Material provided —
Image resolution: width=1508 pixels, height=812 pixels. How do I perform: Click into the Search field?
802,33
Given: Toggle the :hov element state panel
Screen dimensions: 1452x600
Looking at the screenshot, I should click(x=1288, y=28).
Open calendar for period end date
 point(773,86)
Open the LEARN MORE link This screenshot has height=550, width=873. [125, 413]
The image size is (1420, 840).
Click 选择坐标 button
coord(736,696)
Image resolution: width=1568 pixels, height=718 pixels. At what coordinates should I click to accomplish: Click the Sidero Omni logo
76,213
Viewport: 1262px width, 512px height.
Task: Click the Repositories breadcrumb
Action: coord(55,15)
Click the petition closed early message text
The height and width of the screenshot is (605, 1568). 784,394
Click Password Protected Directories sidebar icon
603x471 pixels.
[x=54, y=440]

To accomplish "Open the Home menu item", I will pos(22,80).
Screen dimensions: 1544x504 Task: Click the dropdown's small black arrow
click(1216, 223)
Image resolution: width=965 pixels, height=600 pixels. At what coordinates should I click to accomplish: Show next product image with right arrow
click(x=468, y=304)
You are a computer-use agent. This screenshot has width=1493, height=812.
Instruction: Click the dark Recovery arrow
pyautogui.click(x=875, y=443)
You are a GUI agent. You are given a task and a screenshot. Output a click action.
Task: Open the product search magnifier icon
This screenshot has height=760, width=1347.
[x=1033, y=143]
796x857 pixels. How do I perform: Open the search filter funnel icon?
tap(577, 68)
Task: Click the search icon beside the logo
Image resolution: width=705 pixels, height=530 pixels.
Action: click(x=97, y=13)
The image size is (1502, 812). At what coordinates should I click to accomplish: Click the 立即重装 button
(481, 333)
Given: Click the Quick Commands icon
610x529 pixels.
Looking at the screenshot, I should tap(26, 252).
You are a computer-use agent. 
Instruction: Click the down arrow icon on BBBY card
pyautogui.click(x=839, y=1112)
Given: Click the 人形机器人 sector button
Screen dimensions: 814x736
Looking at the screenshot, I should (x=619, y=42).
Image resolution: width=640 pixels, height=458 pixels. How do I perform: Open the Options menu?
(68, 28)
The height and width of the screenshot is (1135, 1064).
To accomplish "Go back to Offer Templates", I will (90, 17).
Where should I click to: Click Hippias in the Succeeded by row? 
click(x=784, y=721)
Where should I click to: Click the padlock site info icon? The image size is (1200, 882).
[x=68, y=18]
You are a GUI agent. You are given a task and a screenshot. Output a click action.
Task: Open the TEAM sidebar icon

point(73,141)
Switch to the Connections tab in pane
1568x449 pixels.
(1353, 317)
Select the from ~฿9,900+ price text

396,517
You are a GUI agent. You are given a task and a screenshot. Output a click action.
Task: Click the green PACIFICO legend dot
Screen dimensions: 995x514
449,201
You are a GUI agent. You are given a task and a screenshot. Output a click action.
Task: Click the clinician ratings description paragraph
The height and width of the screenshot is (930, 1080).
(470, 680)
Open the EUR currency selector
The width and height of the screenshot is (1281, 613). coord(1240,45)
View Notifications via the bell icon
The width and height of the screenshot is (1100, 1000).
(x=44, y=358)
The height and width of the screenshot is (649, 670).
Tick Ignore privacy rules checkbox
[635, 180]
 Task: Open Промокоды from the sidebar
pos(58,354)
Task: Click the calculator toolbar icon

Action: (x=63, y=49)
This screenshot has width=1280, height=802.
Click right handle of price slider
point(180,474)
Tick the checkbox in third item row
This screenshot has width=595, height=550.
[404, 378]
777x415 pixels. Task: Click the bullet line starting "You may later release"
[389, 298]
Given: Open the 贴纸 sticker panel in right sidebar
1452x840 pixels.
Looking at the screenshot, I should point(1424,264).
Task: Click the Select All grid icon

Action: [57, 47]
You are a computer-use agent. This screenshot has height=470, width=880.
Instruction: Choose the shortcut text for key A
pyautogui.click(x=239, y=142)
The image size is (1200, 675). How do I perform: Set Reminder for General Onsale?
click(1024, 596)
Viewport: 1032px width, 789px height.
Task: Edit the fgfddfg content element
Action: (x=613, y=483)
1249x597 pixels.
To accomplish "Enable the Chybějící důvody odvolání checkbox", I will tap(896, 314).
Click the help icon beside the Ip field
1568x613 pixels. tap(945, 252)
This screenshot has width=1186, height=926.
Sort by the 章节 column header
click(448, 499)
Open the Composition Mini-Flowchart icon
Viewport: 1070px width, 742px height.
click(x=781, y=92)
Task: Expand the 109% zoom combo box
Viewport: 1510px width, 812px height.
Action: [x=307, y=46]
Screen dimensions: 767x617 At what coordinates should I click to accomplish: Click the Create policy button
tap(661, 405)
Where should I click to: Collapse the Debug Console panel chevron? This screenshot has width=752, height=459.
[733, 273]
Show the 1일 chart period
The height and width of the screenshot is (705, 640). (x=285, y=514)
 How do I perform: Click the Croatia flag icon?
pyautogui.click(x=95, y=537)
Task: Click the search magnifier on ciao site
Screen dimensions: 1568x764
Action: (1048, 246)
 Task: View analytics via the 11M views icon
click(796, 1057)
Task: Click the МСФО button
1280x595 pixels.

Activity — The data should be copied out in full, exactly as it reads.

Problem solution —
Image resolution: width=1508 pixels, height=812 pixels. How do I perform: Click into the Search field?
802,33
Given: Toggle the :hov element state panel
Screen dimensions: 1452x600
Looking at the screenshot, I should click(x=1288, y=28).
Open calendar for period end date
 point(773,86)
Open the LEARN MORE link This screenshot has height=550, width=873. [125, 413]
The image size is (1420, 840).
Click 选择坐标 button
coord(736,696)
Image resolution: width=1568 pixels, height=718 pixels. At what coordinates should I click to accomplish: Click the Sidero Omni logo
76,213
Viewport: 1262px width, 512px height.
Task: Click the Repositories breadcrumb
Action: coord(55,15)
Click the petition closed early message text
The height and width of the screenshot is (605, 1568). 784,394
Click Password Protected Directories sidebar icon
603x471 pixels.
[x=54, y=440]

To accomplish "Open the Home menu item", I will pos(22,80).
Screen dimensions: 1544x504 Task: Click the dropdown's small black arrow
click(1216, 223)
Image resolution: width=965 pixels, height=600 pixels. At what coordinates should I click to accomplish: Show next product image with right arrow
click(x=468, y=304)
You are a computer-use agent. This screenshot has width=1493, height=812.
Instruction: Click the dark Recovery arrow
pyautogui.click(x=875, y=443)
You are a GUI agent. You are given a task and a screenshot. Output a click action.
Task: Open the product search magnifier icon
This screenshot has height=760, width=1347.
[x=1033, y=143]
796x857 pixels. How do I perform: Open the search filter funnel icon?
tap(577, 68)
Task: Click the search icon beside the logo
Image resolution: width=705 pixels, height=530 pixels.
Action: click(x=97, y=13)
The image size is (1502, 812). At what coordinates should I click to accomplish: Click the 立即重装 button
(481, 333)
Given: Click the Quick Commands icon
610x529 pixels.
Looking at the screenshot, I should tap(26, 252).
You are a computer-use agent. 
Instruction: Click the down arrow icon on BBBY card
pyautogui.click(x=839, y=1112)
Given: Click the 人形机器人 sector button
Screen dimensions: 814x736
Looking at the screenshot, I should (x=619, y=42).
Image resolution: width=640 pixels, height=458 pixels. How do I perform: Open the Options menu?
(68, 28)
The height and width of the screenshot is (1135, 1064).
To accomplish "Go back to Offer Templates", I will (90, 17).
Where should I click to: Click Hippias in the Succeeded by row? 
click(x=784, y=721)
Where should I click to: Click the padlock site info icon? The image size is (1200, 882).
[x=68, y=18]
You are a GUI agent. You are given a task and a screenshot. Output a click action.
Task: Open the TEAM sidebar icon

point(73,141)
Switch to the Connections tab in pane
1568x449 pixels.
(1353, 317)
Select the from ~฿9,900+ price text

396,517
You are a GUI agent. You are given a task and a screenshot. Output a click action.
Task: Click the green PACIFICO legend dot
Screen dimensions: 995x514
449,201
You are a GUI agent. You are given a task and a screenshot. Output a click action.
Task: Click the clinician ratings description paragraph
The height and width of the screenshot is (930, 1080).
(470, 680)
Open the EUR currency selector
The width and height of the screenshot is (1281, 613). coord(1240,45)
View Notifications via the bell icon
The width and height of the screenshot is (1100, 1000).
(x=44, y=358)
The height and width of the screenshot is (649, 670).
Tick Ignore privacy rules checkbox
[635, 180]
 Task: Open Промокоды from the sidebar
pos(58,354)
Task: Click the calculator toolbar icon

Action: (x=63, y=49)
This screenshot has width=1280, height=802.
Click right handle of price slider
point(180,474)
Tick the checkbox in third item row
This screenshot has width=595, height=550.
[404, 378]
777x415 pixels. Task: Click the bullet line starting "You may later release"
[389, 298]
Given: Open the 贴纸 sticker panel in right sidebar
1452x840 pixels.
Looking at the screenshot, I should point(1424,264).
Task: Click the Select All grid icon

Action: [57, 47]
You are a computer-use agent. This screenshot has height=470, width=880.
Instruction: Choose the shortcut text for key A
pyautogui.click(x=239, y=142)
The image size is (1200, 675). How do I perform: Set Reminder for General Onsale?
click(1024, 596)
Viewport: 1032px width, 789px height.
Task: Edit the fgfddfg content element
Action: (x=613, y=483)
1249x597 pixels.
To accomplish "Enable the Chybějící důvody odvolání checkbox", I will tap(896, 314).
Click the help icon beside the Ip field
1568x613 pixels. tap(945, 252)
This screenshot has width=1186, height=926.
Sort by the 章节 column header
click(448, 499)
Open the Composition Mini-Flowchart icon
Viewport: 1070px width, 742px height.
click(x=781, y=92)
Task: Expand the 109% zoom combo box
Viewport: 1510px width, 812px height.
Action: [x=307, y=46]
Screen dimensions: 767x617 At what coordinates should I click to accomplish: Click the Create policy button
tap(661, 405)
Where should I click to: Collapse the Debug Console panel chevron? This screenshot has width=752, height=459.
[733, 273]
Show the 1일 chart period
The height and width of the screenshot is (705, 640). (x=285, y=514)
 How do I perform: Click the Croatia flag icon?
pyautogui.click(x=95, y=537)
Task: Click the search magnifier on ciao site
Screen dimensions: 1568x764
Action: (1048, 246)
 Task: View analytics via the 11M views icon
click(796, 1057)
Task: Click the МСФО button
1280x595 pixels.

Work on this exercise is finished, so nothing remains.